DuraChill, Xtreme and MaxCold ice chests

Mobile phones are now more ubiquitous than wrist watches, we average 118.6 TV channels per household and the computer in your kid’s video game is more powerful than those onboard the space shuttle, so why are you still using that old ice chest that goes through ice faster than a hot knife through butter?  These three ice chests are referred to as “five day” or “six day” models, meaning that they are rated by the manufacturer to maintain ice over that timeframe, and while your results may vary, all three of these coolers are a vast improvement over older designs.
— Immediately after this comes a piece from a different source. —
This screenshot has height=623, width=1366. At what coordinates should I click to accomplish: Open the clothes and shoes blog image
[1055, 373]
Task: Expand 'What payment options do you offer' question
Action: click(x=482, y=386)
All three of these coolers are available in varying sizes, from the gargantuan MaxCold 120 (38.32” long by 17.75” wide and 17.75” tall) to the 36qt. Coleman Xtreme (26” long by 14.75” wide and 14” tall), all with or without wheels. The popular 70qt. size is a good compromise between size and weight and is still large enough for several blocks of ice, along with most of your food and drinks. These coolers are all quite stout, standing up to years of camping with nothing more than a few scratches and a broken lanyard on the drain plug (why do they bother?). Speaking of drain plugs, the MaxCold is threaded, while the others are not and the Xtreme has a channeled interior floor that allows most of the water to drain without having to tilt the cooler. A nice feature when your cooler is tipping the scales at close to 100 pounds! Other unique features include positive-latches on many of the MaxCold models; I’m sure if my cooler had one of these my kids might actually close the lid, which would cut my ice requirements in half. The DuraChill coolers feature a unique center-split lid design. These are all great coolers and the best part is they’re pretty cheap, too!

Happy camping!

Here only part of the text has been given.